Nia Misikea

Personal information
- Full name: Misinia Billy Tui Misikea
- Nationality: Niuean
- Born: 27 December 1993 (age 32) Auckland, New Zealand
- Height: 1.78 m (5 ft 10 in)
- Weight: 102 kg (225 lb)

Sport
- Country: Niue
- Sport: Track and field
- Events: Shot put, Javelin

Achievements and titles
- Personal best: Shotput - 12.13 m (NR) Javelin 53.91 m (NR)

= Nia Misikea =

Niuean track and field athlete

Nia Misikea (born 27 December 1993 in Auckland, New Zealand) is a Niuean track and field athlete who specializes in shot put and javelin. He competed for Niue at the 2014 Commonwealth Games in the men's javelin throw and the 2018 Commonwealth Games in the men's shot put and men's javelin throw. At the 2014 Commonwealth Games, Misikea threw a distance of 47.95 metres and finished 22nd of 22 athletes that competed, his fellow athlete Ikipa Misikea came 21st and set a new national records of 51.68 metres, neither of them qualified for the final. This national records Nia Misikea broke later at the 2017 Pacific Mini Games with a distance of 53.91 metres. At the 2018 Commonwealth Games, Misikea competed in men's shot put and men's javelin throw along with Loe Kaufisi.
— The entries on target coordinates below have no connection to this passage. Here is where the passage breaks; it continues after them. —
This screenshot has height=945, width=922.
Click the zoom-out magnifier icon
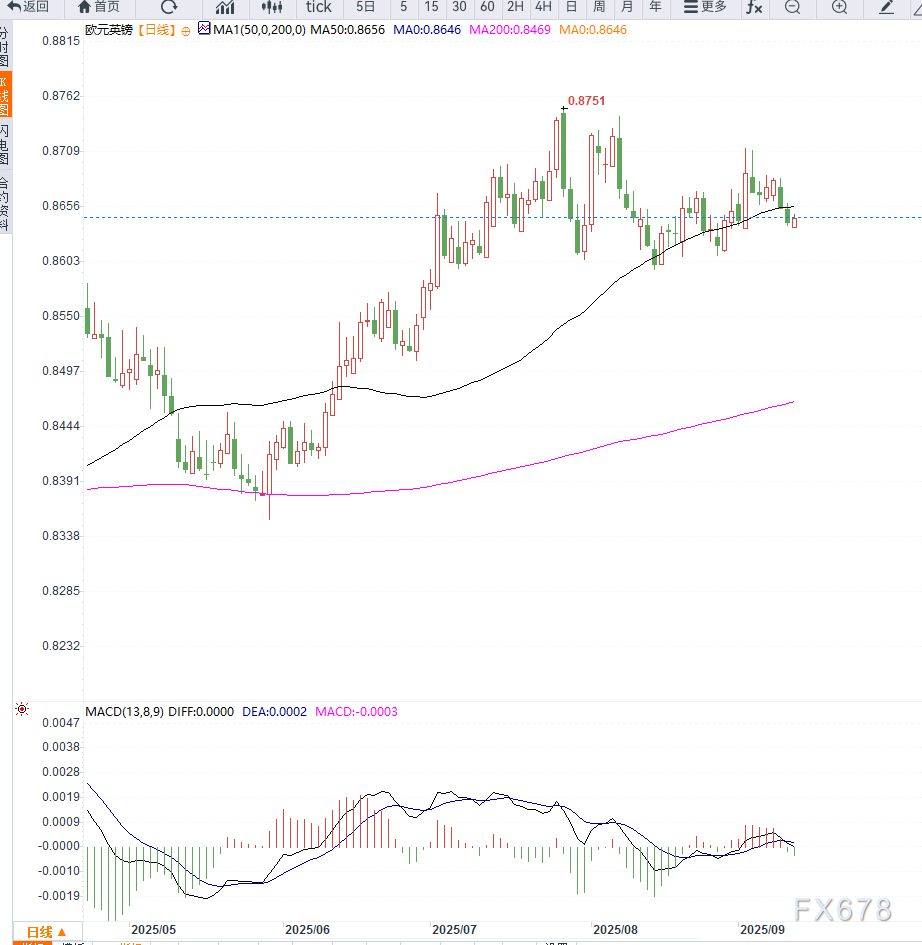tap(792, 8)
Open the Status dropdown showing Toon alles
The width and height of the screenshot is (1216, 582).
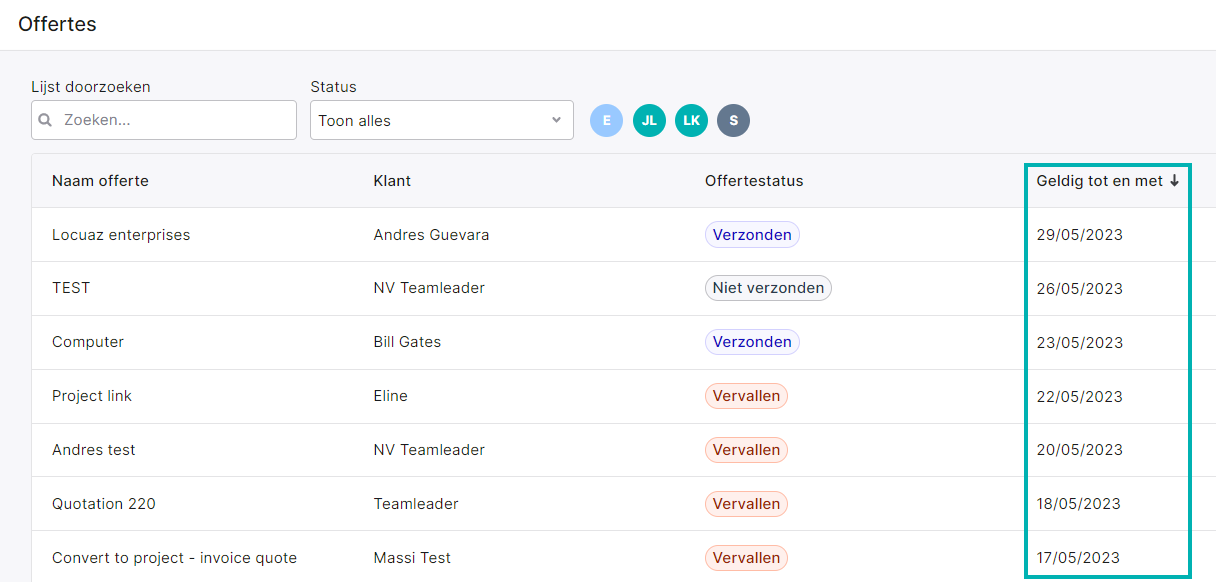coord(442,120)
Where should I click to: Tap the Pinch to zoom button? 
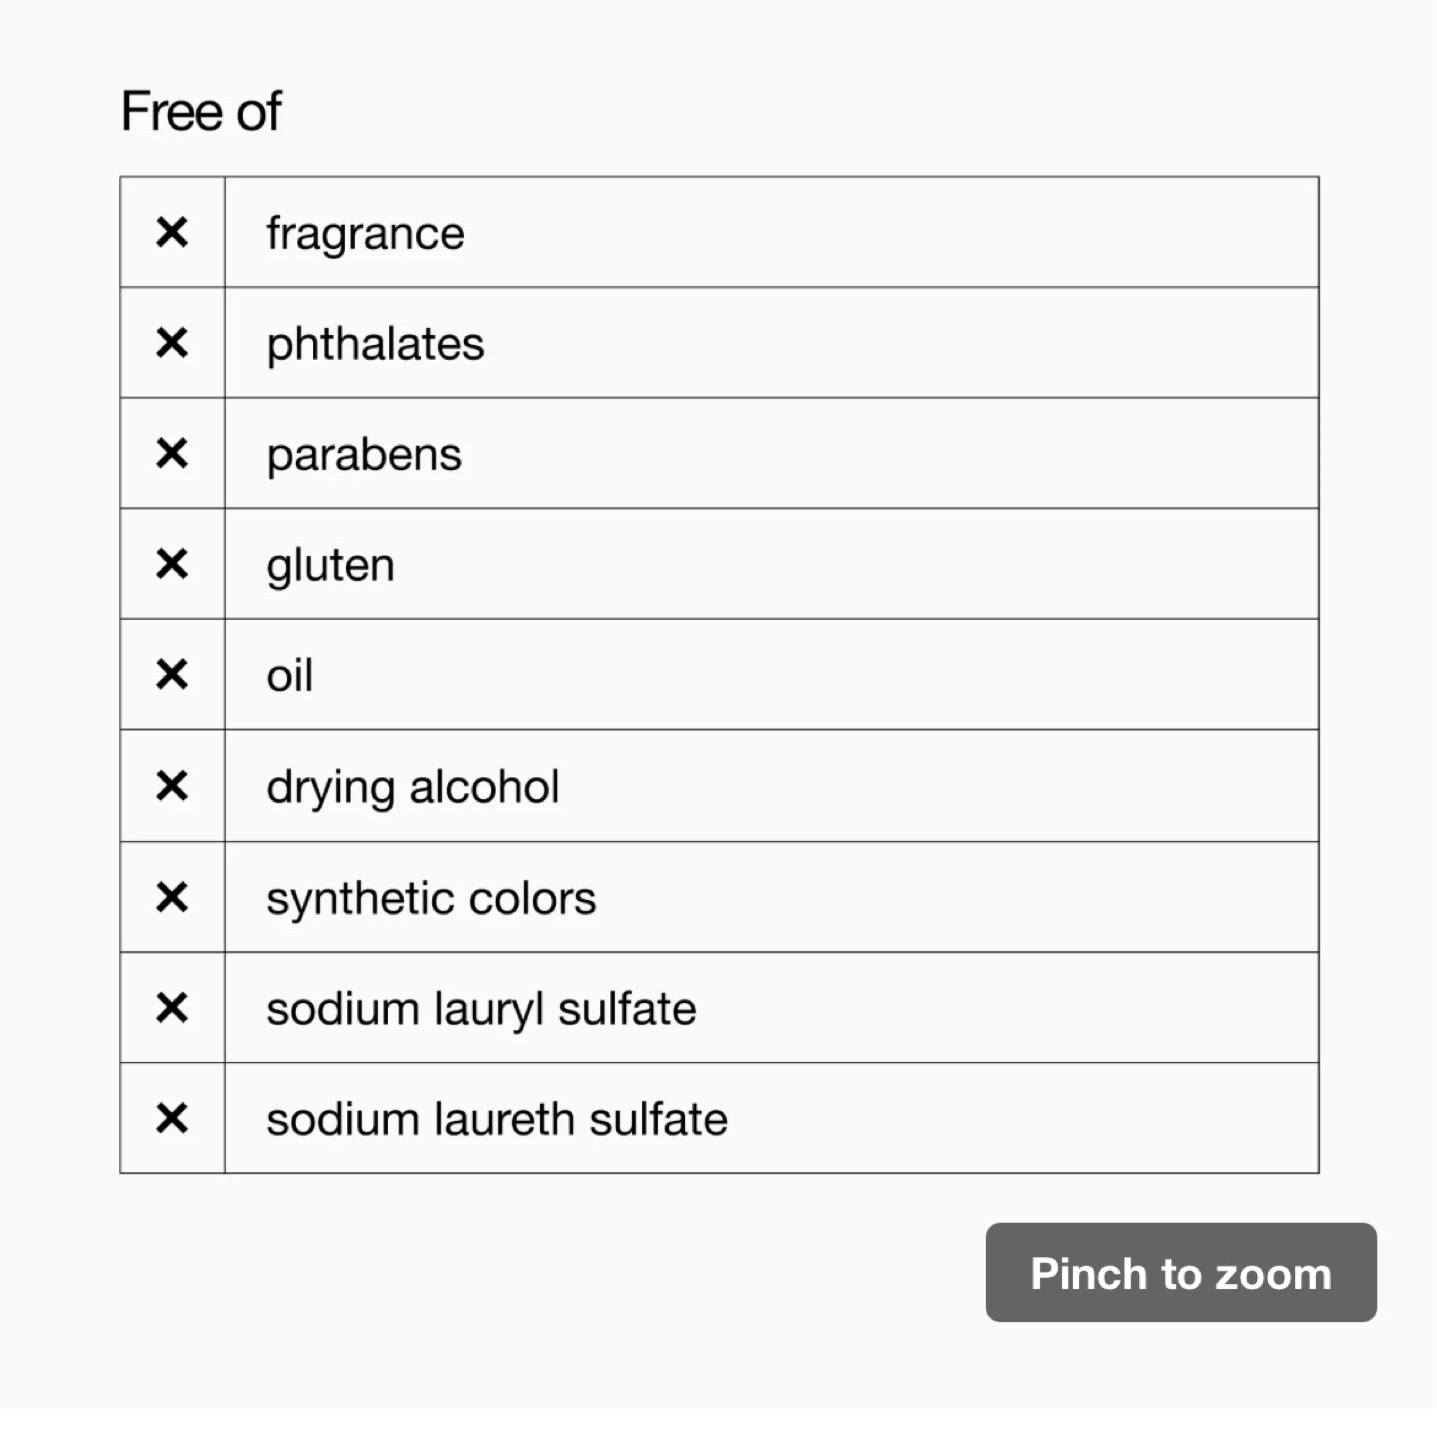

In both events, Misikea beat Kaufisi but in both events they finished below all of the other competitors. Misikea did however, set a new national record in the shot put after he registered a 12.13 metre put, he still finished 3.69 metres behind the next closest athlete, Mustafa Fall from Fiji and did not qualify to the final. In the javelin throw, his best throw was 47.73 metres, this finished him 5.11 metres behind the next closest competitor, Imo Fiamalua from Tuvalu and didn't qualify for the final once again.